Excerpt from a dataset
^^^^^^^^

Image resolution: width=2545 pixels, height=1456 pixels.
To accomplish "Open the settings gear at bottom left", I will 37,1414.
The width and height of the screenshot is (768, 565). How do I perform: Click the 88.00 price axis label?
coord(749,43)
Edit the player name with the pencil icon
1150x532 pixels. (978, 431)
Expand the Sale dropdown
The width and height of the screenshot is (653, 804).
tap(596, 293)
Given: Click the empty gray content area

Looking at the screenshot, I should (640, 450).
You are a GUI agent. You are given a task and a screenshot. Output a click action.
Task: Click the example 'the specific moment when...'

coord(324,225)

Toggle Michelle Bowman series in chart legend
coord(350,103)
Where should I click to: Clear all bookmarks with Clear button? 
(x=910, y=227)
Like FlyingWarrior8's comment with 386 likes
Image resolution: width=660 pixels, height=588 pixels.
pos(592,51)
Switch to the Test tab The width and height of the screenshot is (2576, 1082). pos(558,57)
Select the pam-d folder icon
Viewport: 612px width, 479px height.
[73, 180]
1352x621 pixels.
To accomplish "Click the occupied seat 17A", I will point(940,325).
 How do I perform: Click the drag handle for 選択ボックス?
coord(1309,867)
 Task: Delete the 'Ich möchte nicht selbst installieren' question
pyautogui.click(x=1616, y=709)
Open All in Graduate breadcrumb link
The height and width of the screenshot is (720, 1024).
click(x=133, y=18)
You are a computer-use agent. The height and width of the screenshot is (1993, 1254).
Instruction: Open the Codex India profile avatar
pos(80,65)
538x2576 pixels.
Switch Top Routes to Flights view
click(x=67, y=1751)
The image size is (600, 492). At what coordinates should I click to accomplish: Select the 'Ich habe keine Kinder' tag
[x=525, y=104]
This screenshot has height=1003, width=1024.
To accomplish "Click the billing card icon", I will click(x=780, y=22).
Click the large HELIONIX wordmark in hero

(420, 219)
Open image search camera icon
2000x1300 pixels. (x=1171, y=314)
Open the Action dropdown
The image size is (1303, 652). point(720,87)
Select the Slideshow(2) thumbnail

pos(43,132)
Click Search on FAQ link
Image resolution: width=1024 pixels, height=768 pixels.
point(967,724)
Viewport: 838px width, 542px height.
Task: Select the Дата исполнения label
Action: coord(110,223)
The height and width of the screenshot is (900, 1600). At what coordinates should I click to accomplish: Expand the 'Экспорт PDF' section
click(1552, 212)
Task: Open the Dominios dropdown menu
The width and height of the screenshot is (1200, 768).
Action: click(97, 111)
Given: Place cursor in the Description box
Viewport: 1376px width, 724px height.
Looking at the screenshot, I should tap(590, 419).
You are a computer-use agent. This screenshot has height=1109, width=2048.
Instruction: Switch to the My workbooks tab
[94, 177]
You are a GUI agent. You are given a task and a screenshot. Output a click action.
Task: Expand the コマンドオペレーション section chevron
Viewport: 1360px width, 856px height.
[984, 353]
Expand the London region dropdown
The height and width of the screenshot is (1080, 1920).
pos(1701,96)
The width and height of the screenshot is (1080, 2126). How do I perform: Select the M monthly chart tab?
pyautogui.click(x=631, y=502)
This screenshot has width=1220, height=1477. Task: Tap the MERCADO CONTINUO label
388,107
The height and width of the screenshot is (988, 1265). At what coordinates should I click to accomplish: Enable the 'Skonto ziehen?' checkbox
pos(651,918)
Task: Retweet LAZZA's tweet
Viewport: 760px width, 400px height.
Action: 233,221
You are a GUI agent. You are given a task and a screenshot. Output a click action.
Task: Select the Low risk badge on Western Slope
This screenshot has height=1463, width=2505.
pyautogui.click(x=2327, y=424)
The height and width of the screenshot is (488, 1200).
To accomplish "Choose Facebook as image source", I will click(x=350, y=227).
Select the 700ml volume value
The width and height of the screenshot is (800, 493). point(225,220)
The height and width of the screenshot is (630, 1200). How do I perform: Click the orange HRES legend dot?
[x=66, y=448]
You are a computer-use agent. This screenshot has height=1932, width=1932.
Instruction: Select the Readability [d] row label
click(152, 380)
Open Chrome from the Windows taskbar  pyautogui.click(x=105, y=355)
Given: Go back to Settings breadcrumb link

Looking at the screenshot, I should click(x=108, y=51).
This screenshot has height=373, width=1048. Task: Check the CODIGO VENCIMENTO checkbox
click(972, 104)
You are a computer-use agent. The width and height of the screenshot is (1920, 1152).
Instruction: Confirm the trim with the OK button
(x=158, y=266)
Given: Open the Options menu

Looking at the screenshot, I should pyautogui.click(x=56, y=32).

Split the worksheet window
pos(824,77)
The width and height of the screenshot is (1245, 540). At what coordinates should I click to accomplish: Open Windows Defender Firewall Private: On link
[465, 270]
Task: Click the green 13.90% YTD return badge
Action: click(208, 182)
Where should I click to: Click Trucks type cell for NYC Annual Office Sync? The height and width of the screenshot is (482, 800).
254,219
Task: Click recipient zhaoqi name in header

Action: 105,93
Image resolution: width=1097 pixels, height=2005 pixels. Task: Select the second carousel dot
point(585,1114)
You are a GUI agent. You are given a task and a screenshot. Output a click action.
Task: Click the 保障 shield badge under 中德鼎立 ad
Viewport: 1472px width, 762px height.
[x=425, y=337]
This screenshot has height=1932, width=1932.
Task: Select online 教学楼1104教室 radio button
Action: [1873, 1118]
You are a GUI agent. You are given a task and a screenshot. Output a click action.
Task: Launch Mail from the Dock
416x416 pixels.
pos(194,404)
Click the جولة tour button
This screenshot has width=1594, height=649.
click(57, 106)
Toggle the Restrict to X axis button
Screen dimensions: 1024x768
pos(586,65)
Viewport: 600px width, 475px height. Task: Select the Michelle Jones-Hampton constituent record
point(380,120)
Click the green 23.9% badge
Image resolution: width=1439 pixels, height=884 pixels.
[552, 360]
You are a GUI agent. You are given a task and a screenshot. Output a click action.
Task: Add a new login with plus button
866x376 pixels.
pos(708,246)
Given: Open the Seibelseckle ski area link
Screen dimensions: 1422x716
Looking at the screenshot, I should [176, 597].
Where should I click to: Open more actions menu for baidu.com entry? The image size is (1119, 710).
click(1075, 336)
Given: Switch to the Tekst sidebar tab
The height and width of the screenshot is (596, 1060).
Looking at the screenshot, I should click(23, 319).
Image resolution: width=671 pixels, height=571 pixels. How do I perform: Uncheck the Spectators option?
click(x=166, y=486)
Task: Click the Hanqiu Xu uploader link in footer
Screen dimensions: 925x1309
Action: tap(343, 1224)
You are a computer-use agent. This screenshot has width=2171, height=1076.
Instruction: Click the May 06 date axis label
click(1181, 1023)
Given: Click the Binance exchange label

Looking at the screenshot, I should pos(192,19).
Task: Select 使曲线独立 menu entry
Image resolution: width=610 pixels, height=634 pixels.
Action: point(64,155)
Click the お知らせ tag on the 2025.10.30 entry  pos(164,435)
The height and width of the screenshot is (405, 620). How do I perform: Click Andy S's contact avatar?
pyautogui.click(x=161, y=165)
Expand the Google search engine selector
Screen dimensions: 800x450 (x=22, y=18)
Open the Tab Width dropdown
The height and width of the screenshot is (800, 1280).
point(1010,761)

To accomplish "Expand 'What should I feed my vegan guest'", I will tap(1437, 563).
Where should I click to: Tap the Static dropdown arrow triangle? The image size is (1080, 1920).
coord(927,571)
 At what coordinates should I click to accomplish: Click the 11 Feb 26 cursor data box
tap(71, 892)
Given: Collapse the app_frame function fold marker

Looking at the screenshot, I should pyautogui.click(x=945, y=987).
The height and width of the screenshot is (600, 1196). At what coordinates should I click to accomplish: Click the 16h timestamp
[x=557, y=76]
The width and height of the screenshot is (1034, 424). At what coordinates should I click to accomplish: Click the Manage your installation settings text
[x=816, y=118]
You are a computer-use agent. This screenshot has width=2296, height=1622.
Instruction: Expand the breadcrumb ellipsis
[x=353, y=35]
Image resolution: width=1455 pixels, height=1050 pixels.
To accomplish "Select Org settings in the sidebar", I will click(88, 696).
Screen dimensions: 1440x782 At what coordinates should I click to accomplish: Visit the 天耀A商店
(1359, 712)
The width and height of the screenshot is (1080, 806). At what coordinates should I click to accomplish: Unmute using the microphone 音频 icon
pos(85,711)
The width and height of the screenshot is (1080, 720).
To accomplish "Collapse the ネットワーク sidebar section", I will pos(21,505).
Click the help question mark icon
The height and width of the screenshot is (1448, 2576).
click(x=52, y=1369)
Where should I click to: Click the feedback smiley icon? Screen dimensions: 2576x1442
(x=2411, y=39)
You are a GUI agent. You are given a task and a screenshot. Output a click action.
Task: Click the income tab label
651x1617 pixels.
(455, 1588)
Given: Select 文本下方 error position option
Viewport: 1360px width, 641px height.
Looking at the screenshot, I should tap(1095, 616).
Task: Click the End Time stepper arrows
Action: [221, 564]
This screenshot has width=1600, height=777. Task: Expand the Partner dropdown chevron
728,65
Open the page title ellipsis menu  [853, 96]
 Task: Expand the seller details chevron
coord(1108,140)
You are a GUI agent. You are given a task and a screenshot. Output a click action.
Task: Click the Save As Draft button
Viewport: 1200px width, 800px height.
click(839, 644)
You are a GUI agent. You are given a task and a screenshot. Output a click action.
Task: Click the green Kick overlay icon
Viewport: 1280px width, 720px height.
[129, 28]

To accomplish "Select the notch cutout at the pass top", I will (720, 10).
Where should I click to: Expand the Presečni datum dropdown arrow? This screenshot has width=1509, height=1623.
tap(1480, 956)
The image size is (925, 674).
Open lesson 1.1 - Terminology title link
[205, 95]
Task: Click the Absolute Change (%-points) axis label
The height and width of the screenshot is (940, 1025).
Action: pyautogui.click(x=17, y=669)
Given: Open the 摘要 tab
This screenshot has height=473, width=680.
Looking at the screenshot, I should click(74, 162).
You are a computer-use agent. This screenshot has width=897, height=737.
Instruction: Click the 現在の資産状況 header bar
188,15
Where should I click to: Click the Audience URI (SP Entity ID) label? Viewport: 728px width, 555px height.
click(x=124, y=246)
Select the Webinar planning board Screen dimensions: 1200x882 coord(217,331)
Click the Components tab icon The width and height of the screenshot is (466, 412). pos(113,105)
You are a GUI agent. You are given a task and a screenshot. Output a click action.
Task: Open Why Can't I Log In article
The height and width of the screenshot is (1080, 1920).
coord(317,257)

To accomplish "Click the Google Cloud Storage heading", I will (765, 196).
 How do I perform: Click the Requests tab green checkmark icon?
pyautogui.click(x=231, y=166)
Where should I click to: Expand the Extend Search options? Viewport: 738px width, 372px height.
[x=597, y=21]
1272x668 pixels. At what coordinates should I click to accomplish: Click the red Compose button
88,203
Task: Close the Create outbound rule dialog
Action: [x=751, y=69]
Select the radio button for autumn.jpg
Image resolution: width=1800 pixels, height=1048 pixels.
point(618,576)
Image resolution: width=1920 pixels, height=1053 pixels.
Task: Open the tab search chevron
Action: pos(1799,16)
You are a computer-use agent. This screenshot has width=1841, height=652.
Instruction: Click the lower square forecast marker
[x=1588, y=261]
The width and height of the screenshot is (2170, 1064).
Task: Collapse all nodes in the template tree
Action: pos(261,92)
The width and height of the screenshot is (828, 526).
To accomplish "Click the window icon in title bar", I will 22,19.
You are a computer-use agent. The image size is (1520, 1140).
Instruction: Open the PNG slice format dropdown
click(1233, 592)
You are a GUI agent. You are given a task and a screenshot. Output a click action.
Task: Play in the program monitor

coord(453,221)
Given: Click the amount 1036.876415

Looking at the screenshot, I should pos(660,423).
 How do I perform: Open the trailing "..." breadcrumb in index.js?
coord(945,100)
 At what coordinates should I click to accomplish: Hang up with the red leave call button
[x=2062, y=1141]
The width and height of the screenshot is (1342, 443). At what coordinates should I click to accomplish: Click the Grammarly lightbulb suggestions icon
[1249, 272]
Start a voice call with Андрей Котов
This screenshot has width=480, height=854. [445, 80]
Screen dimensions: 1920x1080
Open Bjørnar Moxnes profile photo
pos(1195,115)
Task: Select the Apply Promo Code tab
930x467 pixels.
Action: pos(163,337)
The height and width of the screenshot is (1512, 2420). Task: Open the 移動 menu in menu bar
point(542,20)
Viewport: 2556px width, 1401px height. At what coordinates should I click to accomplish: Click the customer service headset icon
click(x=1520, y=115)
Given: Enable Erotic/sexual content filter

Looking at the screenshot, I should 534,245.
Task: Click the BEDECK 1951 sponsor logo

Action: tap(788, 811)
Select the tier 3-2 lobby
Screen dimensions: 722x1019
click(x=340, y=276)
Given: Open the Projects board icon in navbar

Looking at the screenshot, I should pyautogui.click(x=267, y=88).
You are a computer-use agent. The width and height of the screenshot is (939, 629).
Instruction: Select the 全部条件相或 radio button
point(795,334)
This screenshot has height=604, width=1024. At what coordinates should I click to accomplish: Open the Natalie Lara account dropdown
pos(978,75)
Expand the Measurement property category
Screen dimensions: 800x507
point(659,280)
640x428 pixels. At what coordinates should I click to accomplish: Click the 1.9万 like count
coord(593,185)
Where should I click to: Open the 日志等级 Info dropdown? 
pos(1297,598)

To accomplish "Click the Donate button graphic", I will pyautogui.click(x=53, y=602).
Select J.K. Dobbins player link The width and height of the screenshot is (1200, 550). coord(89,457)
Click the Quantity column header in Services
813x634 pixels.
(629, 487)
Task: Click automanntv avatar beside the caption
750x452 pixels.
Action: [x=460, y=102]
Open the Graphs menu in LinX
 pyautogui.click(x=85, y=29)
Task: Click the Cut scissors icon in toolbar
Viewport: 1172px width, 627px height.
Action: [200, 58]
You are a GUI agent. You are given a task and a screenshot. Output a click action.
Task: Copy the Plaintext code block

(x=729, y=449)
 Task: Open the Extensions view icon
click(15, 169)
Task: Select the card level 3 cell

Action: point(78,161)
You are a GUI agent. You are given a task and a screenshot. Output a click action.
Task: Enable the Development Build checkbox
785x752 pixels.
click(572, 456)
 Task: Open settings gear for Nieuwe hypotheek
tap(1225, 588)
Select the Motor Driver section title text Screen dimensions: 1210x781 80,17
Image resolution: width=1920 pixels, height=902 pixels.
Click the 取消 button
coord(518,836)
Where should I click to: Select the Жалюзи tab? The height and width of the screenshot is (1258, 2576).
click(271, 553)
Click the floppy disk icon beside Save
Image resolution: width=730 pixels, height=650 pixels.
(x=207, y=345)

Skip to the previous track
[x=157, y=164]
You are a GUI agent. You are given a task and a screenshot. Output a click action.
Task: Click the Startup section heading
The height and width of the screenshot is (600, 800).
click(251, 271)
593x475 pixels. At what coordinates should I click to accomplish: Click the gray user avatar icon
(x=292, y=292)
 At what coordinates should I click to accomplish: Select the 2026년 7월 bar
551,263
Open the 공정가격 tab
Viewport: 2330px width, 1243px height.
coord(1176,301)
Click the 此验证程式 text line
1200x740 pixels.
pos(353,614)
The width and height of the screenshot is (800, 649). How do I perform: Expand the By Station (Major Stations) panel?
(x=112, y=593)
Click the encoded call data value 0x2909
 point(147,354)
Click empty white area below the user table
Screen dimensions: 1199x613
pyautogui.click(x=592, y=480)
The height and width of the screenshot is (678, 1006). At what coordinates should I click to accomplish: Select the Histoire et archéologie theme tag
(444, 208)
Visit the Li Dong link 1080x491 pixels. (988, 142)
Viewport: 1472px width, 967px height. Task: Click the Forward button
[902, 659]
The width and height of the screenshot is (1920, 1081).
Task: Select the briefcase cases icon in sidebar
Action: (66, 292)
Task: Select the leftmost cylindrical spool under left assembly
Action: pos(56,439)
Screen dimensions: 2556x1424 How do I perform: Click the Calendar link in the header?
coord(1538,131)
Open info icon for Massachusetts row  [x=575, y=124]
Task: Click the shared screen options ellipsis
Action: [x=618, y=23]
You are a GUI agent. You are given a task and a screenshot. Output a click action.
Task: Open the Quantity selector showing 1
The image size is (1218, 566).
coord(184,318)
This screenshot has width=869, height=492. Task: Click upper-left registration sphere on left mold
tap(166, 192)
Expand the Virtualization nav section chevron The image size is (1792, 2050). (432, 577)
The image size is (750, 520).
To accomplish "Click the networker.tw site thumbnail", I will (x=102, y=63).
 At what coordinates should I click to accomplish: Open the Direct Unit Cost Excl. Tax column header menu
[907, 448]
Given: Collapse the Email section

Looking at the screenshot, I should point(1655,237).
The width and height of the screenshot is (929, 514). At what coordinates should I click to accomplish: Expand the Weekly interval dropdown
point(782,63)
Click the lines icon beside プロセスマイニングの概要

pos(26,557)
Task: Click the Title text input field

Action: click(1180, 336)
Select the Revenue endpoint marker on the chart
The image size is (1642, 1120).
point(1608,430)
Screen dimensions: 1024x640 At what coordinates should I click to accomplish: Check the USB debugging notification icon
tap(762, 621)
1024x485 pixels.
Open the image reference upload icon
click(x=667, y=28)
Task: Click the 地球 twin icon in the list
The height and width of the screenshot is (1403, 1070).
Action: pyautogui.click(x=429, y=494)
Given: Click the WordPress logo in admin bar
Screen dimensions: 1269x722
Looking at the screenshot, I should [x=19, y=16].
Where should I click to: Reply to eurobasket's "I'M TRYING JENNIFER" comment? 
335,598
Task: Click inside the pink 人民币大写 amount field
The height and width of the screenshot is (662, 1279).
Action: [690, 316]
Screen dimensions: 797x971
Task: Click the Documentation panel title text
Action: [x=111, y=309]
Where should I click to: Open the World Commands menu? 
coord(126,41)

^^^^^^^^

EXERCISE BRIEF
Copy out, word for word, the lines of the records from the one containing "is (1920, 1152)." through the one containing "Action: click(208, 182)", including both.

CORRECT ANSWER
You are a computer-use agent. The width and height of the screenshot is (1920, 1152).
Instruction: Confirm the trim with the OK button
(x=158, y=266)
Given: Open the Options menu

Looking at the screenshot, I should pyautogui.click(x=56, y=32).

Split the worksheet window
pos(824,77)
The width and height of the screenshot is (1245, 540). At what coordinates should I click to accomplish: Open Windows Defender Firewall Private: On link
[465, 270]
Task: Click the green 13.90% YTD return badge
Action: click(208, 182)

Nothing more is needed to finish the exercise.